The three variables: Education (on a scale where 0 means no postgraduate degree and 1 means a PhD, following Pearl & Mackenzie’s coding), Experience (years on the job), and Salary (US dollars). The example is illustrative, not a fit to any particular dataset; the parameters are chosen to make the structural moves visible at each rung.

The first rung is what data and statistics can do unaided: observe joint distributions, condition on observations, report what tends to occur with what. The structural question — which variable causes which — is out of scope.

Panel 1 — The marginals

Three variables, three marginal distributions. Experience centered around 6.7 years, Education around 0.8 (slightly below PhD on the modeled scale), Salary around $85K. The shapes describe the population. Nothing has yet been said about how the three relate to one another.

Three marginal distributions: Experience, Education, and Salary
Panel 2 — Observe high experience

Filter the population to those with Experience ≈ 10. Education collapses to about 0 (no PhD), Salary to about $90K. The conditional distribution is what the data shows: among people with ten years of experience, most have no postgraduate degree and earn well above the population average.

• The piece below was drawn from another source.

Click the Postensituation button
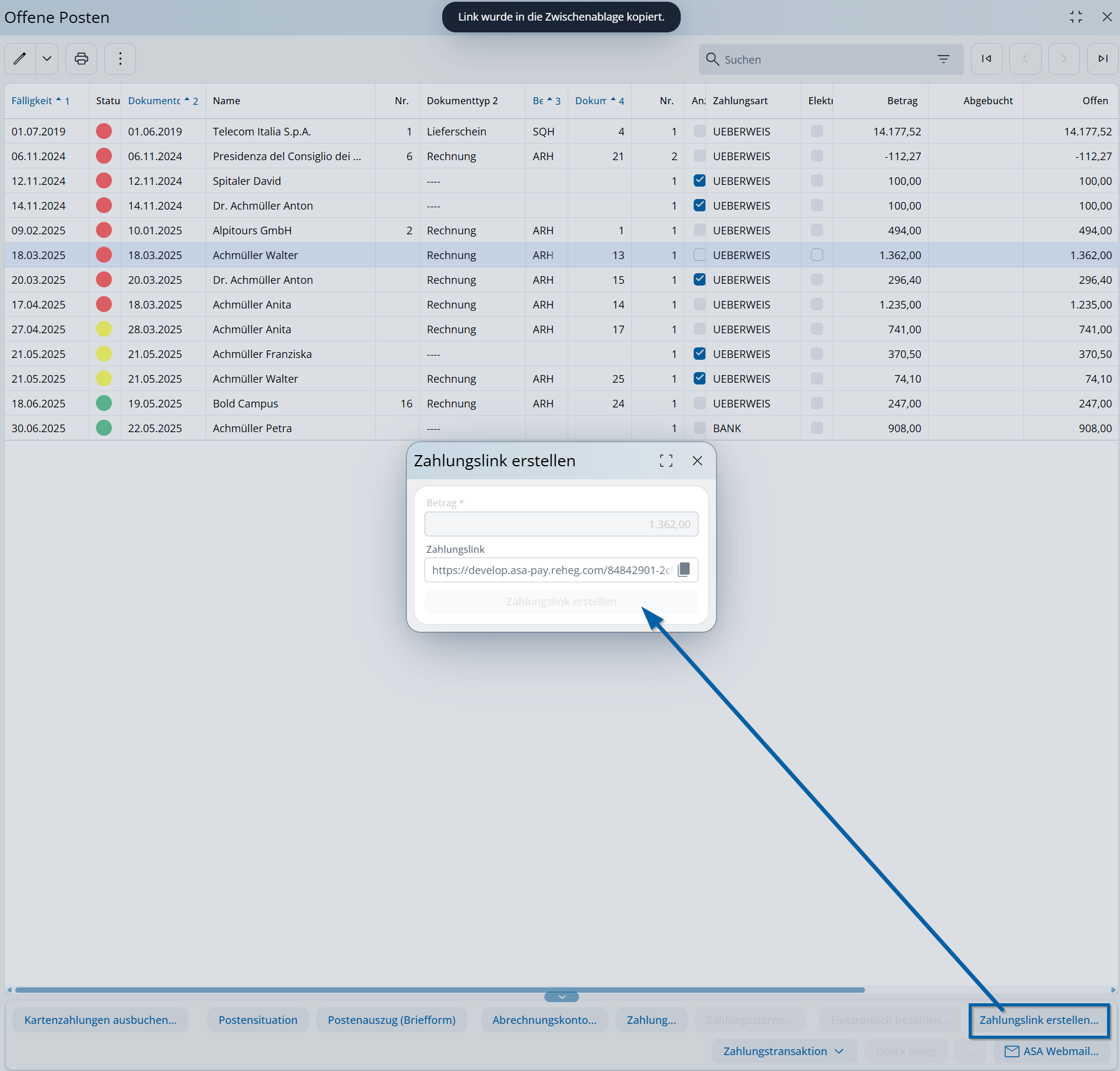 tap(258, 1020)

Observe Experience = 10; Education and Salary collapse to conditional point masses
Panel 3 — Observe low experience

Filter instead to Experience ≈ 2. Now Education collapses to about 2 (well past PhD on the modeled scale), and Salary settles near $80K. The pattern across the two observations is a trade-off: people with little experience tend to have more education, people with more experience tend to have less. Both reach similar salaries by different routes.

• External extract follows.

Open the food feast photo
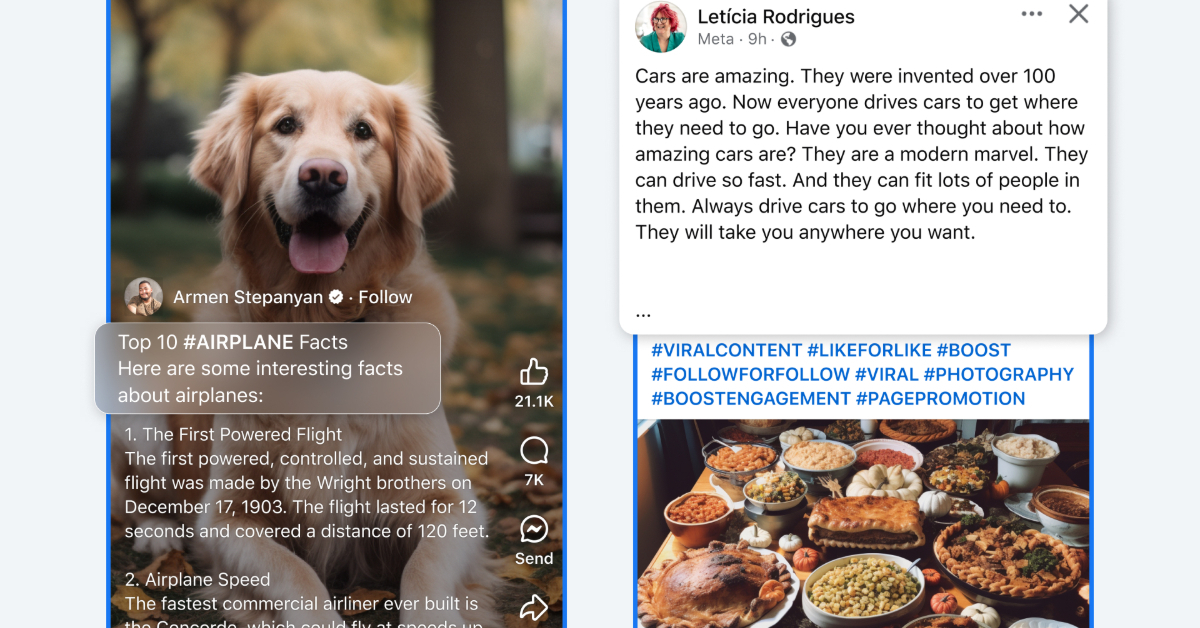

Observe Experience = 2; Education and Salary collapse to a different pair of conditional point masses

Two conditional distributions, two observed patterns. The data has told us what tends to occur with what. It has not told us why. We cannot tell from these panels whether Education causes Experience, Experience causes Education, both are caused by something else (cohort, ability, market timing), or some mixture. We also cannot answer the question a decision-maker actually wants: if we intervened on one of them, what would happen to Salary? No amount of additional observation answers that question. The limit is structural, not a matter of data volume.

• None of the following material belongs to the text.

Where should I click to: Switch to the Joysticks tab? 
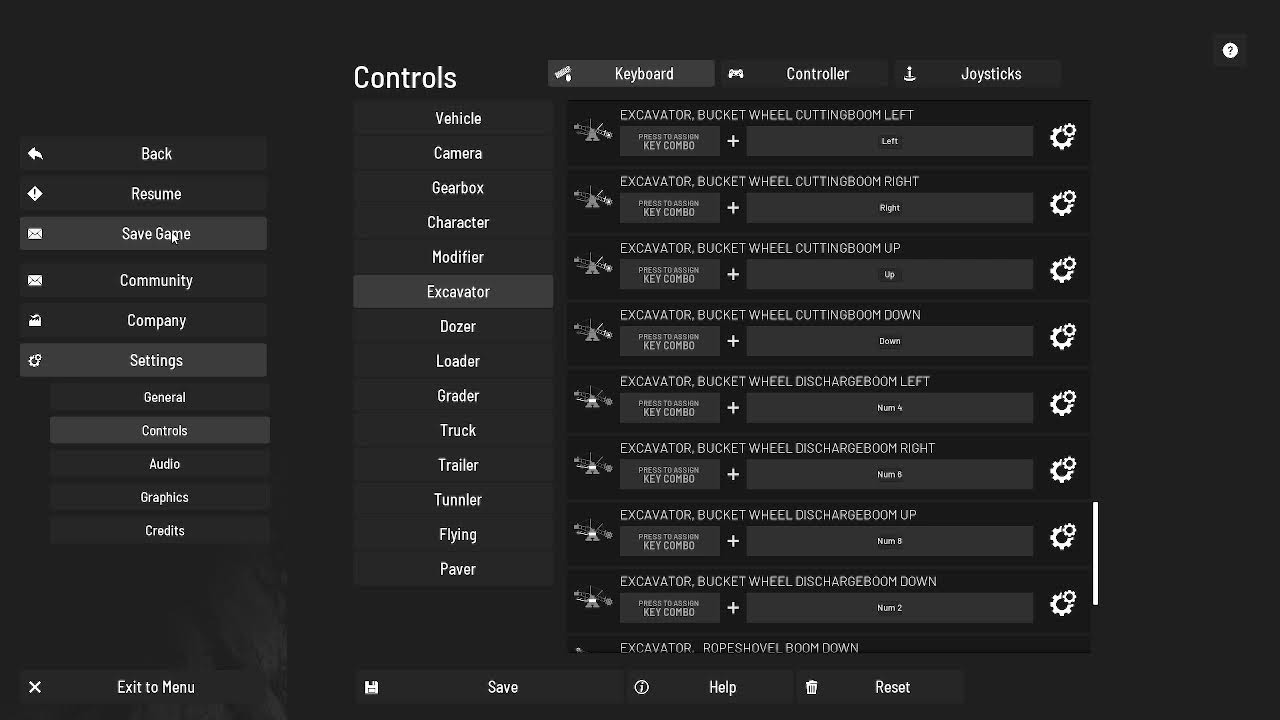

This is the ceiling of statistical reasoning and the ceiling of any LLM trained on this data. An LLM can write a long, fluent essay about the relationship between education, experience, and salary. None of that prose breaks the ceiling. The verbosity covers a rung-1 answer in language that sounds like reasoning; it is not. Moving past rung 1 requires adding something the data does not contain: a claim about which variable causes which.

The second rung requires structure. Until the causal arrows are drawn, the model cannot distinguish intervention from observation; once they are, it can.

Panel 4 — The structure

The arrows are cause-and-effect claims. An arrow from Education to Salary asserts that Education is a cause of Salary — that changing Education would change Salary, not merely that the two are correlated in the data. Three arrows are drawn: Education causes Experience, Education causes Salary, Experience causes Salary. The arrows were not inferred from the data — the same correlations would have been consistent with several other arrow assignments. The arrows came from people who know the domain: human capital theory, labor economics, the actual mechanics of how careers produce earnings. This is the value the experts add. The data alone could not have supplied it.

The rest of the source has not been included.